* Start Text section *

However, Mr. Iger may have raised some questions about how long the baseball joint venture will remain in place.
“Baseball airing on the Family Channel is fine, but it’s essentially the only sports that’s on Family Channel, and the sports viewer doesn’t have much of a chance of figuring out where it is or what it is,” Mr. Iger said. “Obviously, the substantial marketing clout that ESPN provides will give us an opportunity to point viewers in the sports direction on a channel that is not known as a sports channel.”
Seen as of central importance to the deal is Disney’s intention to repurpose programming from ABC’s prime time and daytime kids lineups and possibly other children’s/family fare from the Disney Channel and Toon Disney basic cable networks.
“This will give us the opportunity to take the best of our new programs, air them first on ABC and give them a second airing within a fairly brief period of time on what we’re calling ABC Family,” Mr. Iger said. “It obviously will give us the ability from a sales standpoint to offer our advertisers more than they would get if they were to buy just the one program run on ABC.”
Mr. Iger also hinted that the repurposing of ABC network programming could extend beyond entertainment series and into news programming.
“We know of the ‘Law & Order: SVU’ NBC/USA cable relationship, and we obviously are aware of the relationship between NBC and MSNBC and CNBC, and Fox Network and Fox Sports, but in many cases these are either one-offs in terms of one-program arrangements, or they are very genre-specific arrangements,” he said. “In this case, ABC Family will be thoroughly compatible with the ABC Television Network, and we will not be limited to just one type of program genre or one program. We have huge flexibility basically across the ABC program schedule, including things like ABC News programs.”
Under an amendment added to the network-affiliates contract in 1999, ABC can repurpose as much as 25 percent of prime-time entertainment programming (or 5.5 hours of its 22-hour-per-week schedule) without restriction. Beyond 25 percent, the network set a variety of exclusivity windows (ranging from 48 hours for awards shows and certain topical specials to 60 days for other specials and made-for-TV movies and 180 days for prime-time entertainment series).

* End Text section *

## Challenges
- A) According to the passage on ABC Family, what share of prime-time entertainment programming can ABC repurpose without restriction under the 1999 amendment?
- B) Reproduce the stretch of the passage on ABC Family from "Seen as of central" through "into news programming.".
The lines after this passage come from a separate source.

* Start Given data *

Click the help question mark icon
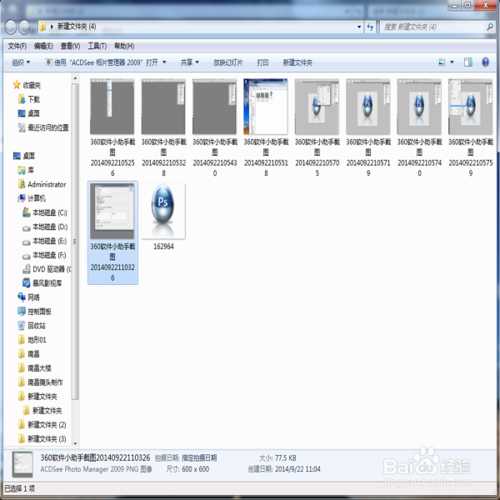The height and width of the screenshot is (500, 500). click(x=485, y=62)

* End Given data *

## List of solutions
- A) As much as 25 percent, or 5.5 hours of its 22-hour weekly schedule.

- B)
Seen as of central importance to the deal is Disney’s intention to repurpose programming from ABC’s prime time and daytime kids lineups and possibly other children’s/family fare from the Disney Channel and Toon Disney basic cable networks.
“This will give us the opportunity to take the best of our new programs, air them first on ABC and give them a second airing within a fairly brief period of time on what we’re calling ABC Family,” Mr. Iger said. “It obviously will give us the ability from a sales standpoint to offer our advertisers more than they would get if they were to buy just the one program run on ABC.”
Mr. Iger also hinted that the repurposing of ABC network programming could extend beyond entertainment series and into news programming.